Наиболее очевидной его приметой является мобильность и утрата локальной идентичности — «корней», связывающих индивида с той или иной местностью. Мобильности сопутствует шум — во всех его проявлениях: не только акустический, но любые информационные помехи, включая визуальные и тактильные. Потребность защититься от шума приводит ко все возрастающей изоляции индивида. Эта изоляция компенсируется богатством и разнообразием мгновенного опыта — «очарованием момента».
При этом многие прежние психические явления вымирают — в частности, то, что Пруст назвал «рассудочной памятью»: сознательная воля к припоминанию, основанная на внимании. Неслучайно подъем интереса психологов к памяти и вниманию совпадает со всплеском урбанизации на рубеже XIX–XX веков и рождением мегаполисов. Городской ландшафт, таким образом, определяет топографию забвения.
Воспроизводству забвения служат три фактора: масштаб городского поселения, скорость жизни и постоянное разрушение только что созданной среды. Разумеется, создатели «искусства памяти» доиндустриальной эпохи — от Цицерона до Лейбница — жили в городах, но те города были маленькими. Структуру города задавали крепостная стена и собор, и это пространственное единство обеспечивало запоминаемость. Еще в XVIII веке город, как правило, обозревался целиком с колокольни собора. Примета современности — размывание четких границ города и утрата образа города как целого. Город XIX века с его промзонами становится бесформенным.
Смена масштаба связана в первую очередь с отделением места работы от места проживания. Однако в XIX веке города все еще напоминали большие деревни; сохранялись неформальные городские сообщества, например фабричных рабочих, которые часто становились почвой для социальной сплоченности. Современный же город — это не просто огромный город; его пространство требует особого языка описания. Классические подходы, рассматривающие город как место концентрации труда и капитала, неприложимы к современной эпохе децентрализации.

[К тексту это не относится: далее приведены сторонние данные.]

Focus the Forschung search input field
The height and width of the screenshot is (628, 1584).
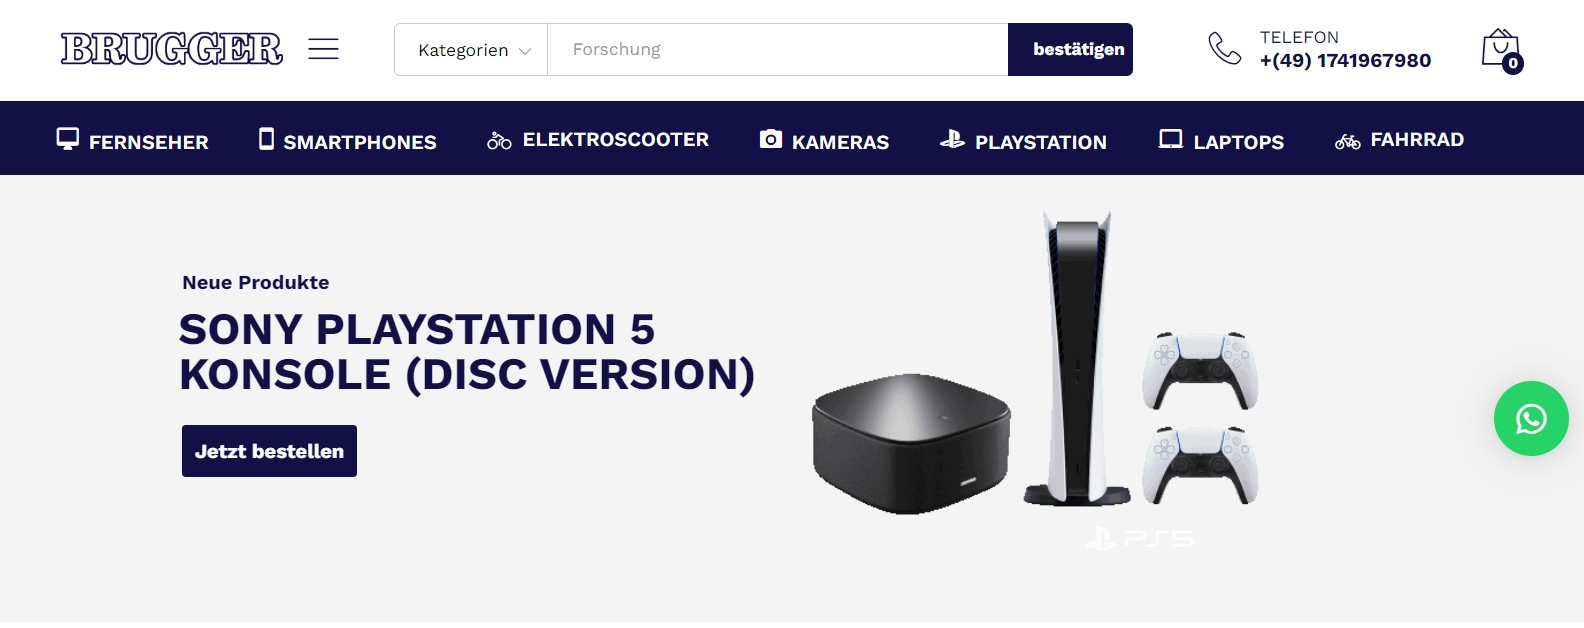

Огромным пространствам сопутствуют высокие скорости: во второй половине XIX века появляется скоростной транспорт. Он становится не просто средством передвижения, но средством воображения: в культуру проникает новый взгляд, взгляд из окна поезда или машины, летящей по автостраде. В современном мире над населенными пунктами доминируют пути сообщения. Городская улица перестает быть местом общения, становясь исключительно путепроводом. Акт пешей ходьбы в городе сродни речевому акту, он выстраивает коммуникативное пространство, и с исчезновением пешеходных улиц это пространство распадается, а вместе с ним и пространство памяти, которое нуждается в системе стабильных топосов для опоры.

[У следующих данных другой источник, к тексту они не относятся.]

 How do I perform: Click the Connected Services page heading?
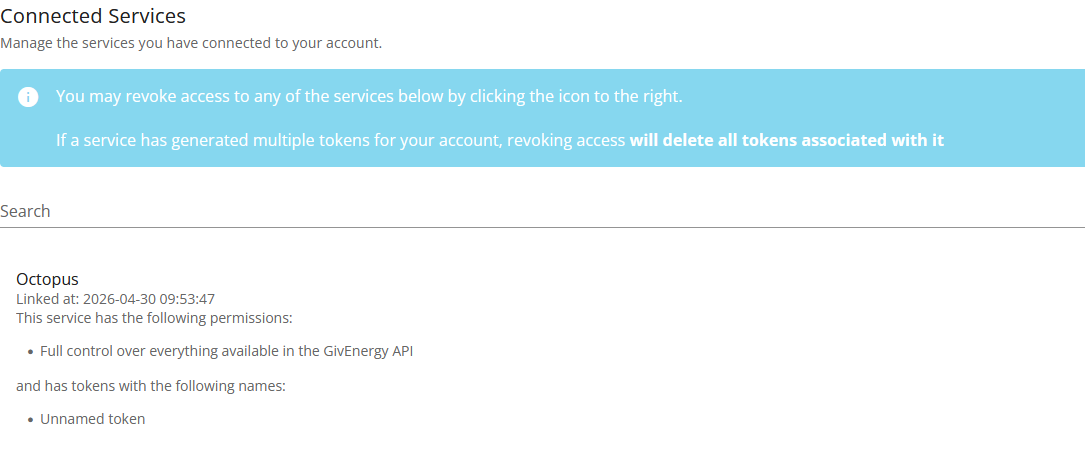tap(93, 15)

Кроме того, городское пространство оказывается нестабильным и физически. Уже в середине XIX века массовое жилье служило в среднем лишь 40 лет. Здания больше не строятся на века и не обладают историей. Капитализм занимается постоянной аннигиляцией пространства, чтобы без помех осуществлять обмен. Ценность вещей уже не измеряется их сроком службы — изобилие упраздняет долговечность. Развеществление культуры стало рутинным процессом. Вещи растворяются в информации. Таким образом, производство забвения оказывается органическим элементом современного общества и капиталистической экономики, а переизбыток информации способствует тому, что актуальность обретает не умение помнить, а умение забывать. Современное общество страдает от гипермнезии и продуцирует постмнемоническую культуру — культуру забвения.